The CDC released a study today on foodborne illnesses via CDC’s Foodborne Disease Outbreak Surveillance System which reported;
During 2009–2010, beef, dairy, fish, and poultry were associated with the largest number of foodborne disease outbreaks.

What is added by this report?
Among the 1,527 foodborne disease outbreaks reported in 2009 and 2010, most outbreak-associated illnesses were caused by norovirus or Salmonella. Among outbreaks in which both an etiologic agent and single-commodity food vehicle were identified, most outbreaks were attributed to Campylobacter in unpasteurized dairy products, Salmonella in eggs, and Shiga toxin–producing Escherichia coli O157 in beef. The pathogen-commodity pairs responsible for the most outbreak-related illnesses were Salmonella in eggs (2,231 illnesses), in sprouts (493), and in vine-stalk vegetables (422).
 View the report;
This Week in MMWR

Surveillance for Foodborne Disease Outbreaks — United States, 2009–2010January 25, 2013 / Vol. 62 / No. 3

Surveillance for Foodborne Disease Outbreaks — United States, 2009–2010
Known pathogens cause an estimated 9.4 million foodborne illnesses annually in the United States. During 2009–2010, a total of 1,527 foodborne disease outbreaks (675 in 2009 and 852 in 2010) were reported in the United States via CDC’s Foodborne Disease Outbreak Surveillance System. This report summarizes findings from that surveillance....
Reported today online by The Associated Press 

NEW YORK (AP) -- A big government study has fingered leafy greens like lettuce and spinach as the leading source of food poisoning, a perhaps uncomfortable conclusion for health officials who want us to eat our vegetables.
Continue Reading.....

Reported online by USA Today

CDC: Beware the leafy green, poultry and dairy

Leafy greens such as lettuce, spinach and kale accounted for the most food-borne illnesses nationwide from 1998 through 2008, the Centers for Disease Control and Prevention reports.

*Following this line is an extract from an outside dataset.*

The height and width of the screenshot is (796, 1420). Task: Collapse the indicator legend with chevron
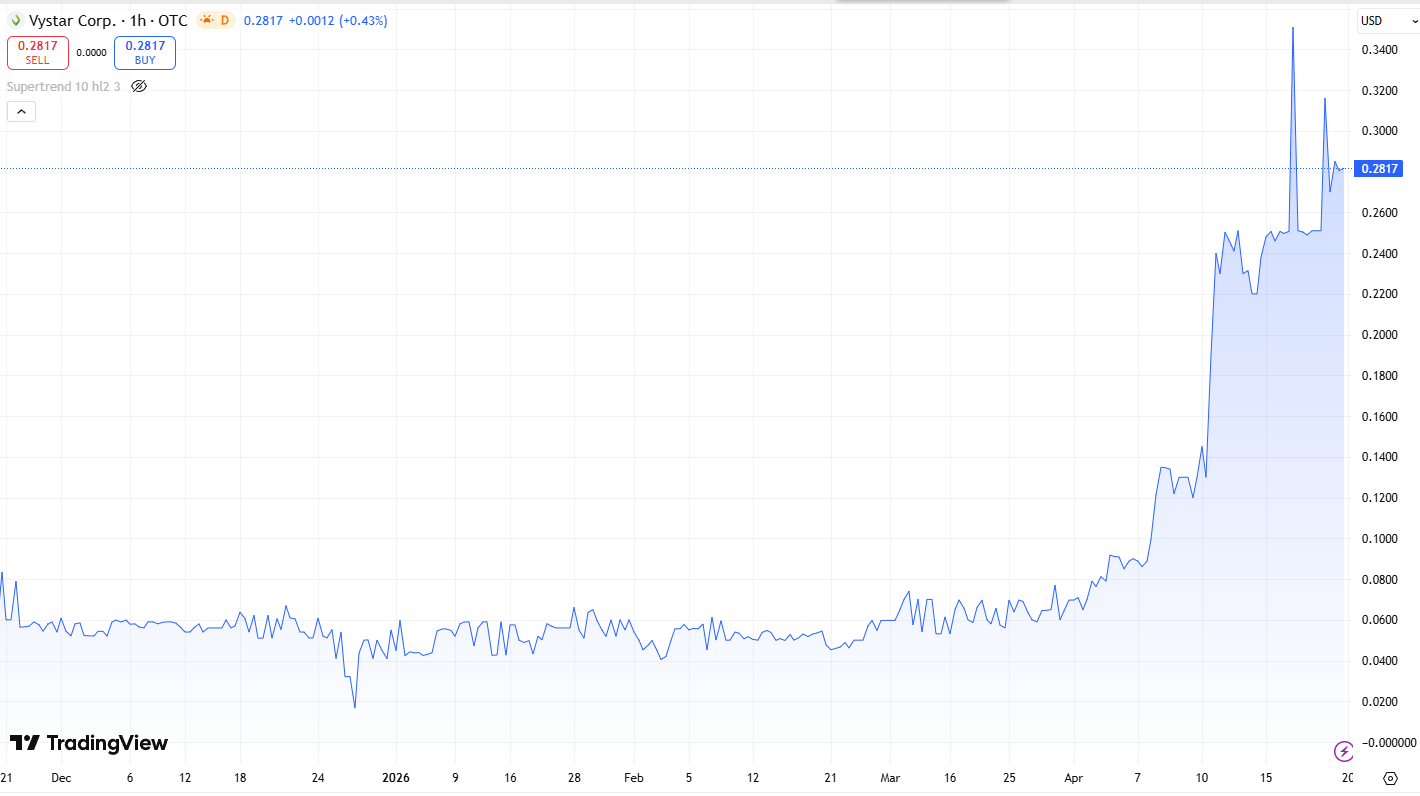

Dairy products accounted for the most hospitalizations. The most deaths were linked to poultry.

The study isn't meant to be a "risk of illness per serving" list for consumers, said Patricia Griffin, a food-borne disease expert at the CDC who was the senior author of the report. The statistics are meant to help regulators and the food industry target efforts to improve the safety of food.

"The vast majority of meals are safe," she said, so don't let the numbers for leafy greens keep you from eating vegetables. "Eating them is so important to a healthy diet. They're linked to reduced risk of heart attacks, stroke and cancer."

The study looked at 4,887 outbreaks that caused 128,269 illnesses, hospitalizations and deaths when the food that caused them was known or suspected. It appears Tuesday in the journal Emerging Infectious Diseases.

Epidemiologists at the CDC found that leafy greens accounted for 23% of illnesses and dairy products 14%. However, when they looked only at hospitalizations, the lineup was different: Dairy products were responsible for 16% of hospitalizations followed by leafy vegetables at 14% and poultry 12%. For deaths, poultry accounted for 19%, then dairy products at 10%.

The overall number of deaths was small: 277 people died from food-borne illnesses linked to poultry and 140 from illnesses linked to dairy products during those years.

While the statistical details won't be all that helpful to consumers, it's "essential" for government agencies and the food industry as they work to make food safer, Griffin said.

That's especially the case now that implementation of the Food Safety Modernization Act is underway. The act requires the Food and Drug Administration to focus its regulatory efforts on the highest-risk food products. Until now, they were hard to identify.

Griffin cautions that the dairy product numbers are misleading. Many of the outbreaks linked to dairy products involve unpasteurized milk and cream, but the vast majority of Americans drink and eat only pasteurized dairy products.

"The weight of the raw milk outbreaks is making it look as if dairy is a bigger source of illness than we actually think it is," she said.

A study published last year that looked at 13 years of outbreaks linked to dairy products found that unpasteurized milk, cheese and cream were 150 times more likely to cause food-borne illness outbreaks than pasteurized dairy foods and that such outbreaks had a hospitalization rate 13 times higher than those involving pasteurized dairy products.